I liked Foreplay/Long time being a fan of prog with it's long keyboard intro and the first lp is the only one I ever really listened to. Not sure how it was 'groundbreaking'.....can you go into that a bit?
I think what Scholz did as far a technical wizardry was a big place holder for the day that established creating an debut album that I think might be still a record sales at 17M. With headphones on, and while in audiophile careful listen mode, there are things and tricks that Scholz does in production, and technical play that still to this moment boggle the mind.

Want a good example that I used at other sites?

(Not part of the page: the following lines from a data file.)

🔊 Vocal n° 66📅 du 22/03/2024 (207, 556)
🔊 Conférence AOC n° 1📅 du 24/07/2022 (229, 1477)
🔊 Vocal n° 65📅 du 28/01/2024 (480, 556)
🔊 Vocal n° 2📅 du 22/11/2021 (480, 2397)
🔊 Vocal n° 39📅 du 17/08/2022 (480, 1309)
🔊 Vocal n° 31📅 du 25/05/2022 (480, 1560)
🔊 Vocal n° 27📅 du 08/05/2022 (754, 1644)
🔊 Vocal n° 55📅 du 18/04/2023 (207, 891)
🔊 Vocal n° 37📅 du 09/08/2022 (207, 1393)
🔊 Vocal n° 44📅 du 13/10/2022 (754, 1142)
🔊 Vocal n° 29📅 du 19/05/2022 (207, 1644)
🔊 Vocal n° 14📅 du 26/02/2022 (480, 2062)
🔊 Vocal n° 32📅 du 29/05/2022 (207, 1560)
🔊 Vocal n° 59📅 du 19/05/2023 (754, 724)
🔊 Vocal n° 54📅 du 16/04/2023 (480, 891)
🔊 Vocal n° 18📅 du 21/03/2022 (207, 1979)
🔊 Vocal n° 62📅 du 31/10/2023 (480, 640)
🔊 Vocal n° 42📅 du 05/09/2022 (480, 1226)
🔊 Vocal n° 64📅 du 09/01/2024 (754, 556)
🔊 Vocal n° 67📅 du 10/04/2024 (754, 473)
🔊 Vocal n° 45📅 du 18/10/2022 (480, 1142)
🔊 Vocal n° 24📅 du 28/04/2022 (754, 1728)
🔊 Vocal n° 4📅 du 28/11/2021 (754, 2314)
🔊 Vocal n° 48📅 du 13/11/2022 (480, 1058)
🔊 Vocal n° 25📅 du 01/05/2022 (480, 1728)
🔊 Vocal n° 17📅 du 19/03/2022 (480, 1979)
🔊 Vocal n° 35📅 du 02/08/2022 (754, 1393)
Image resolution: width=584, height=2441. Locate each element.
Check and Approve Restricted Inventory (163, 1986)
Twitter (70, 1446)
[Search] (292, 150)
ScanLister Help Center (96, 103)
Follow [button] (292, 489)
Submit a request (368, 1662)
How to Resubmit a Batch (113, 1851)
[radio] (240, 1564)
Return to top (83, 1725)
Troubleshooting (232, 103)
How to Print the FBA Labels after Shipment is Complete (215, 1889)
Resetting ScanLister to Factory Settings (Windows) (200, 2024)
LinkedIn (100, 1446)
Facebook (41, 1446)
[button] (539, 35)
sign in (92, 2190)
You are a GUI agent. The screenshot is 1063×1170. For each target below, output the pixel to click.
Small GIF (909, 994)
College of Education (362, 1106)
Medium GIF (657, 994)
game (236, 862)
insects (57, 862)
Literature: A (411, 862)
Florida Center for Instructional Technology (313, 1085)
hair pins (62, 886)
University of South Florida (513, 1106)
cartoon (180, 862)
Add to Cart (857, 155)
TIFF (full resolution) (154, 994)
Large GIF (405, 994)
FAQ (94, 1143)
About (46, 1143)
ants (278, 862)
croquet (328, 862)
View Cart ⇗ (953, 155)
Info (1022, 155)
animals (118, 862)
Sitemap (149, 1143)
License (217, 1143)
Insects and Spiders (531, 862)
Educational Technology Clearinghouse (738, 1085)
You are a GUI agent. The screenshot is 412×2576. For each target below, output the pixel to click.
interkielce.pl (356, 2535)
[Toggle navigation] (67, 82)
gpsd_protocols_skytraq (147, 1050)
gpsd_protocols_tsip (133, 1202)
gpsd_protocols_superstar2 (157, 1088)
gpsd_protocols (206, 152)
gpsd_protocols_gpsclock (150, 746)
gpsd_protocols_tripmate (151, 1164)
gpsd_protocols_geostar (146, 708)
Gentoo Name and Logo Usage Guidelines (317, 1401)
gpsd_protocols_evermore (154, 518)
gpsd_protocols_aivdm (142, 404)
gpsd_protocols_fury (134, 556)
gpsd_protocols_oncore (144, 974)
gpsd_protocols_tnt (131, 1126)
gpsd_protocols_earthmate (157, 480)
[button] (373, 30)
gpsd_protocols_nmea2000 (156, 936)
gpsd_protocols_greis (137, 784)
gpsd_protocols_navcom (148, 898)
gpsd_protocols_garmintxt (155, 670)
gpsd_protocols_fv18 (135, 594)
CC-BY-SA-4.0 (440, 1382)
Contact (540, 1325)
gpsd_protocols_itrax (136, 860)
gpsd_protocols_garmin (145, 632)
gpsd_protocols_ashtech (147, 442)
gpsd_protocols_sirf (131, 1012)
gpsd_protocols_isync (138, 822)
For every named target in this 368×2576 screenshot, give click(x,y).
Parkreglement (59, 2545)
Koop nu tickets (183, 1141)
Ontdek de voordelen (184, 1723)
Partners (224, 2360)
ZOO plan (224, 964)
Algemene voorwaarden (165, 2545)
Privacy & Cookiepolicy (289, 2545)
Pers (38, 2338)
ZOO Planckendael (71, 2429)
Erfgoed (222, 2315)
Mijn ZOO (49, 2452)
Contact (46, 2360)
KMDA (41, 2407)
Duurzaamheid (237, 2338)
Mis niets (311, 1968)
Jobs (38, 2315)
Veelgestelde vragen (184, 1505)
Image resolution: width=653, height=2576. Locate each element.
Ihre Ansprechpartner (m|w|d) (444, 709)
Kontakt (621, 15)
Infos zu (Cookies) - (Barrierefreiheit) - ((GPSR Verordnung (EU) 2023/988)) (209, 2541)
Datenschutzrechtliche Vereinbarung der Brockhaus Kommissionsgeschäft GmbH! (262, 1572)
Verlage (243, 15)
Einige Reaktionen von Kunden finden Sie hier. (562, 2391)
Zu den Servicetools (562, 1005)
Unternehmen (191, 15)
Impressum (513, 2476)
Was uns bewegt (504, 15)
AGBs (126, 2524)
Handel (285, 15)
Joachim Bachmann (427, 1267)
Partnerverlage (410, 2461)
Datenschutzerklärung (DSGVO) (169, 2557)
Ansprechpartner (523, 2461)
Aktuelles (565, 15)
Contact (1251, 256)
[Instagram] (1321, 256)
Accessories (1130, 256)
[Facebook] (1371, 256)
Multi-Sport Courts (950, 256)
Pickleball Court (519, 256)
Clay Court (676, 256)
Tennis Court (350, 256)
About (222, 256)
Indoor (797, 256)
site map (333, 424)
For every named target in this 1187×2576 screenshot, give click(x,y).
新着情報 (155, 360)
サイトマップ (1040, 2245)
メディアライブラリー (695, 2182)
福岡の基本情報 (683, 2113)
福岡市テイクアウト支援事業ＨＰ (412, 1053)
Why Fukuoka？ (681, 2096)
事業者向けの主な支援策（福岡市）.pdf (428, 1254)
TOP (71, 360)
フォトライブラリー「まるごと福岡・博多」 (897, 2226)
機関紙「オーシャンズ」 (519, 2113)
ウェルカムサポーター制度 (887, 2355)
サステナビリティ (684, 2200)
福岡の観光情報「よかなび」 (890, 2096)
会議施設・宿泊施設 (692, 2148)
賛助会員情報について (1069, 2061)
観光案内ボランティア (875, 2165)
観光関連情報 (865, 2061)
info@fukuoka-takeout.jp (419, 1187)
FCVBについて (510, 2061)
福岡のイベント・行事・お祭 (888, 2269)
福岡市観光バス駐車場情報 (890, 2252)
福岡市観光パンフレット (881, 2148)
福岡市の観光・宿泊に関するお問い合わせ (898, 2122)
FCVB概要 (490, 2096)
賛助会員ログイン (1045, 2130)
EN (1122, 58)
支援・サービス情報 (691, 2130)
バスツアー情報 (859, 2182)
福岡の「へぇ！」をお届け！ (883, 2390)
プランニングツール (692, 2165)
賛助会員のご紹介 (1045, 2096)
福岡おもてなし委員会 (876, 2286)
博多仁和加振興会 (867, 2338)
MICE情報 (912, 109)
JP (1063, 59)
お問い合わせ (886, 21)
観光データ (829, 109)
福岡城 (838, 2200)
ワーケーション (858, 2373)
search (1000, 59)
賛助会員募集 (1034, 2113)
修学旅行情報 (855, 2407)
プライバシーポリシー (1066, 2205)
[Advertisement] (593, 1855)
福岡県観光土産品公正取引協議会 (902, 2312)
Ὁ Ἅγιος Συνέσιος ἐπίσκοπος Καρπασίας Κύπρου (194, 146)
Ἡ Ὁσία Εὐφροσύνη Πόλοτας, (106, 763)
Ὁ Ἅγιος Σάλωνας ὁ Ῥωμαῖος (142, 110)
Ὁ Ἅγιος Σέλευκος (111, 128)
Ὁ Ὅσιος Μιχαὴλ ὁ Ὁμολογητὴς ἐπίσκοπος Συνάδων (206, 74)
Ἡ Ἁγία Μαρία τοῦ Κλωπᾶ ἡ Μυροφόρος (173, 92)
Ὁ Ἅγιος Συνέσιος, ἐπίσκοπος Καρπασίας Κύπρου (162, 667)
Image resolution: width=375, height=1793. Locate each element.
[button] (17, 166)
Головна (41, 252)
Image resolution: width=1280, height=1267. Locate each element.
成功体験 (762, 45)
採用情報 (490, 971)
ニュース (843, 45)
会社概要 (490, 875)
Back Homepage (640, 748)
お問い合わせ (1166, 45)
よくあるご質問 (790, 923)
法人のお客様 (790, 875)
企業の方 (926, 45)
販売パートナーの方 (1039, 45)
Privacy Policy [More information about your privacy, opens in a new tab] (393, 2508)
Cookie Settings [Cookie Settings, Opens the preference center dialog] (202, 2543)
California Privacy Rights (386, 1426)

At the conclusion of Peace of Mind there is a 3 melodic phased versed guitar run that is so perfectly layered, and performed to vinyl we have had arguments of whether this was (1) luck (2) ahead of time engineering and production pizazz or (3) 10,000 takes with an included mystery 3rd guitarist, and they finally nailed it. Never came to a consensus, and as far as I know Scholz never explained it.

I can't argue the point of AOR, except this is more of a function oftiming (Height of AOR '75-'80). To me AOR embodied the formulaic, rather than the inspiration. Saying Boston is AOR on albums 2 and 3? Absolutlely. In those they pretty much rehashed and recycled. But that debut album, at least from my POV, provided rock and roll a step change that there were highly than normal talented rockers out there, who just didn't have the prog chops or tendencies.